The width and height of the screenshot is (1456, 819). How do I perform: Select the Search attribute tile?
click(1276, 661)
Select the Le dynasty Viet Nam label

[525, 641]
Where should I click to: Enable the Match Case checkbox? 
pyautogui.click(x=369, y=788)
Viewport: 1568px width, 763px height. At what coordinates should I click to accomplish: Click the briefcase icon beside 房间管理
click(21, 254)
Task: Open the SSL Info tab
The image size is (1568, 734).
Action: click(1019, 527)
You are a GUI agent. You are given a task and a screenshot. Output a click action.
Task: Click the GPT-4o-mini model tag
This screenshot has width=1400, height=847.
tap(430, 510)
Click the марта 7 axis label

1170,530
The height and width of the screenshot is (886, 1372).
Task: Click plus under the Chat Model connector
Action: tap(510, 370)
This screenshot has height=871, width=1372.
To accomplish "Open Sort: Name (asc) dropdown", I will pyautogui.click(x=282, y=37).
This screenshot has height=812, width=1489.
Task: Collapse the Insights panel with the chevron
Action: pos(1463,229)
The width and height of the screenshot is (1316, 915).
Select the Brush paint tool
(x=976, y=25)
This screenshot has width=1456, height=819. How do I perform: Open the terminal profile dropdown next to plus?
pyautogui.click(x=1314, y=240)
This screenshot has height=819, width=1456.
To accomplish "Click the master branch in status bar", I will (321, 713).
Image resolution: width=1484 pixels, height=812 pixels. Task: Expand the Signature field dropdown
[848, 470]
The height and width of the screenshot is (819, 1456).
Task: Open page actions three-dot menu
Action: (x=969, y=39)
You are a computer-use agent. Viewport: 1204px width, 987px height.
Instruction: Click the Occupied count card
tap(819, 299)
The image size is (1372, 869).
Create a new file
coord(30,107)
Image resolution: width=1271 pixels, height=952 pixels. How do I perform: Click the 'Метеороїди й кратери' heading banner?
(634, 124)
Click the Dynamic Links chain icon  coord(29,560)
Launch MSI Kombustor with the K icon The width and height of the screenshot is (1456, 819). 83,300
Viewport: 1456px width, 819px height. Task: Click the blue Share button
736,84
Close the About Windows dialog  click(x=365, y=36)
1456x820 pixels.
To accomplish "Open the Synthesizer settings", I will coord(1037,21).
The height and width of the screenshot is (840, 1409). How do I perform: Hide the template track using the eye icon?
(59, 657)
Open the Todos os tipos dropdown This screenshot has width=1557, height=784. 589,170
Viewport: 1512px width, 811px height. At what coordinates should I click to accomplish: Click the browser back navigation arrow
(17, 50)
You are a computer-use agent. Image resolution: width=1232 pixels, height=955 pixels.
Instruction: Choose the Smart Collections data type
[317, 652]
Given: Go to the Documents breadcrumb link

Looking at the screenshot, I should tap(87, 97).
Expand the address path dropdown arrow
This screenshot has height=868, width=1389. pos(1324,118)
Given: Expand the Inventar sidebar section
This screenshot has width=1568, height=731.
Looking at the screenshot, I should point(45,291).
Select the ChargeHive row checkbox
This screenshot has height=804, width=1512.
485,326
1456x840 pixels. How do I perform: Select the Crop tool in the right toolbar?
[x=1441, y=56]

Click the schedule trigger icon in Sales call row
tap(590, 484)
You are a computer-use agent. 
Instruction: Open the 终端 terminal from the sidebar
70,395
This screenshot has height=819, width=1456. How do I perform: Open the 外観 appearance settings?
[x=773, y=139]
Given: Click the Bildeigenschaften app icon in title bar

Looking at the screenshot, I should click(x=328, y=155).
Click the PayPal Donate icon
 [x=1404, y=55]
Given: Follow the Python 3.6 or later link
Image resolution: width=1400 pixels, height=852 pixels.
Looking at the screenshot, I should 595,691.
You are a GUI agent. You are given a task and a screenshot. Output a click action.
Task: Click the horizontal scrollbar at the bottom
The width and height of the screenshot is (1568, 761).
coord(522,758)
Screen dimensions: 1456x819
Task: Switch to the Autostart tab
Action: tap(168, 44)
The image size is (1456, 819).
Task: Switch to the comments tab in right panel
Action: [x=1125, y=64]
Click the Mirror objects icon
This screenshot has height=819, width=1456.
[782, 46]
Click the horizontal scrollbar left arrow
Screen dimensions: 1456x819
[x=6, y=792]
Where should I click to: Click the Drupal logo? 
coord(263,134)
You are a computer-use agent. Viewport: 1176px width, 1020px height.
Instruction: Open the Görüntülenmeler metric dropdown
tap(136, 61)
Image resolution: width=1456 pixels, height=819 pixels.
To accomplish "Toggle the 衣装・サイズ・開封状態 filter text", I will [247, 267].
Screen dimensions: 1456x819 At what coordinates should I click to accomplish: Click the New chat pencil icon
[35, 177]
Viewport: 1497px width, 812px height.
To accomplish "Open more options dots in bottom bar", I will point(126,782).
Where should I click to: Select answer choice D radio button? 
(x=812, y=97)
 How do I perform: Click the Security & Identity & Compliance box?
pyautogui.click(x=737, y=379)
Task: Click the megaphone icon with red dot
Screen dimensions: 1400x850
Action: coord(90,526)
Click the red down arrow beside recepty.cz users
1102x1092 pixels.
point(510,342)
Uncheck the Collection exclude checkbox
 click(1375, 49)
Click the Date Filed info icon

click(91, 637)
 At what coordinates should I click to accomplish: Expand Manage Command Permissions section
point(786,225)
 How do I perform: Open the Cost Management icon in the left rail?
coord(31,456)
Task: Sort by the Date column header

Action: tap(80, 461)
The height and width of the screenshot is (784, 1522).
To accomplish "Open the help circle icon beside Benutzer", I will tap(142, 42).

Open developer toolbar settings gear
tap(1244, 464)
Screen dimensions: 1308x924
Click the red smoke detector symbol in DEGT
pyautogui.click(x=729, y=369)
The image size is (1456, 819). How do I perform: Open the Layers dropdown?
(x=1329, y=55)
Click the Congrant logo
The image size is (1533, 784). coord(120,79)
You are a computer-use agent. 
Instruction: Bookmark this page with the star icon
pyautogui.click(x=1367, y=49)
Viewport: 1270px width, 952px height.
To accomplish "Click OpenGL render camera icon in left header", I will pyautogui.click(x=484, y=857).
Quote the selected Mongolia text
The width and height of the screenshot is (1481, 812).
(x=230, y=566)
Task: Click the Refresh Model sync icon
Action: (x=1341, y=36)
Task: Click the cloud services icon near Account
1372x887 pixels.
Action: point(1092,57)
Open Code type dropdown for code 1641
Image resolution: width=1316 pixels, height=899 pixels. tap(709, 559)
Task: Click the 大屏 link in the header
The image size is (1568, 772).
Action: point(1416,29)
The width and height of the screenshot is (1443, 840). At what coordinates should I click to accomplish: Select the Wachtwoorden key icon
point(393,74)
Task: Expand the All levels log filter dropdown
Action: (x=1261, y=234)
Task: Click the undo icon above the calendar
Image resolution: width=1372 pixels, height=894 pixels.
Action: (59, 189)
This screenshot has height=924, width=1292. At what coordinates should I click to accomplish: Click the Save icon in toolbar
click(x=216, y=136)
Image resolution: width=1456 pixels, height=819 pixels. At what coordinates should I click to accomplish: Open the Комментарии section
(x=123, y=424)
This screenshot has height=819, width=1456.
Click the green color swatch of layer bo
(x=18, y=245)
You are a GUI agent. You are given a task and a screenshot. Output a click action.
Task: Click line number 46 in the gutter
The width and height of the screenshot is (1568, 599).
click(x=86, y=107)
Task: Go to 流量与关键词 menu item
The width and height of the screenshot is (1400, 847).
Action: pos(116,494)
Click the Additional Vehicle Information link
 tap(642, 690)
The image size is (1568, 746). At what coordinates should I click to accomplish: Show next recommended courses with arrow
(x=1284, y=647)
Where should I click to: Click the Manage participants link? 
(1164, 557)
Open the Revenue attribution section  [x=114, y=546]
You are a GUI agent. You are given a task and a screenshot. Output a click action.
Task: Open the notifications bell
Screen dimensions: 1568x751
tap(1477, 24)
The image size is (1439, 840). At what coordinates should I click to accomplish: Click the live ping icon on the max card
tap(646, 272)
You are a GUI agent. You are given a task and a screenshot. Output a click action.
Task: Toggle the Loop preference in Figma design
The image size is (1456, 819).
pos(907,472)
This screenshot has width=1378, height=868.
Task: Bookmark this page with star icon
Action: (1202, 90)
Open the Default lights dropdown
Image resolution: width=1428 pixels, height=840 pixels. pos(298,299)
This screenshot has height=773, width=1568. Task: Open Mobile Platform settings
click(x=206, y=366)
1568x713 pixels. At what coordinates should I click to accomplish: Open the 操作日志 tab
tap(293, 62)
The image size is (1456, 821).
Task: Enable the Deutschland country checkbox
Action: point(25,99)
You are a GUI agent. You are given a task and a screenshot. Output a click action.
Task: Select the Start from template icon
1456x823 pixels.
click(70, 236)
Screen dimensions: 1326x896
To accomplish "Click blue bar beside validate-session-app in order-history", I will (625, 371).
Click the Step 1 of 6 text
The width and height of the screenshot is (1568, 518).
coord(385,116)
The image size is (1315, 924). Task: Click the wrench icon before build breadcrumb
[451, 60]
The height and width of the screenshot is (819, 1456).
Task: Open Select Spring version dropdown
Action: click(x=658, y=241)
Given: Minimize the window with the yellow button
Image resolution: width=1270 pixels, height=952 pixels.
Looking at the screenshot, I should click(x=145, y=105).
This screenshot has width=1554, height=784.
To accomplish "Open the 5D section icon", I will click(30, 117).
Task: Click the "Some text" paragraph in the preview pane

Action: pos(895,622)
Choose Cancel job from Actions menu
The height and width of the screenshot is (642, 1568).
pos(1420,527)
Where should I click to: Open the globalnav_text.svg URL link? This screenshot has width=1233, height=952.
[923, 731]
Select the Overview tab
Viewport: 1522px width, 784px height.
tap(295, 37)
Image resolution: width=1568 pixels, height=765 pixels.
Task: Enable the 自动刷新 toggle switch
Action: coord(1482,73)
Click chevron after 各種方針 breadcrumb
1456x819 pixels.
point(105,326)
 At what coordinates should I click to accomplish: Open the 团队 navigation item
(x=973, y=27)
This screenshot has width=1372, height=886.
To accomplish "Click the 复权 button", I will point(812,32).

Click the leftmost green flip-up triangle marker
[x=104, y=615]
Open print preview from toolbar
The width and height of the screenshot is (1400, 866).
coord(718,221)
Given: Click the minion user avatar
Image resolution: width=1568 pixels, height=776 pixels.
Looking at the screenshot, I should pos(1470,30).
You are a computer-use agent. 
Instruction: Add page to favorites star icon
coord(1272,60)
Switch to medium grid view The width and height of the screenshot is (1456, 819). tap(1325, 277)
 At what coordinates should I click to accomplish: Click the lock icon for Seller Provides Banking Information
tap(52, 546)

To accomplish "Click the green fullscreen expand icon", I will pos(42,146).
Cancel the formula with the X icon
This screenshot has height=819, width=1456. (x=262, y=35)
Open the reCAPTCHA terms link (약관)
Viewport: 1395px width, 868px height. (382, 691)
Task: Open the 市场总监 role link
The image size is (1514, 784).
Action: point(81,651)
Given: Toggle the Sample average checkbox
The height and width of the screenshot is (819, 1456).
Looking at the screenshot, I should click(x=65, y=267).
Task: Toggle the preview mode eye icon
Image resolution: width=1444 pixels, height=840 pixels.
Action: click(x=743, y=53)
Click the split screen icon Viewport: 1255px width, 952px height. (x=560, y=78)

---------------

Required work:
Could you please find every line of the listing above holding the string "horizontal" and copy it?

Solution to the exercise:
Task: Click the horizontal scrollbar at the bottom
Click the horizontal scrollbar left arrow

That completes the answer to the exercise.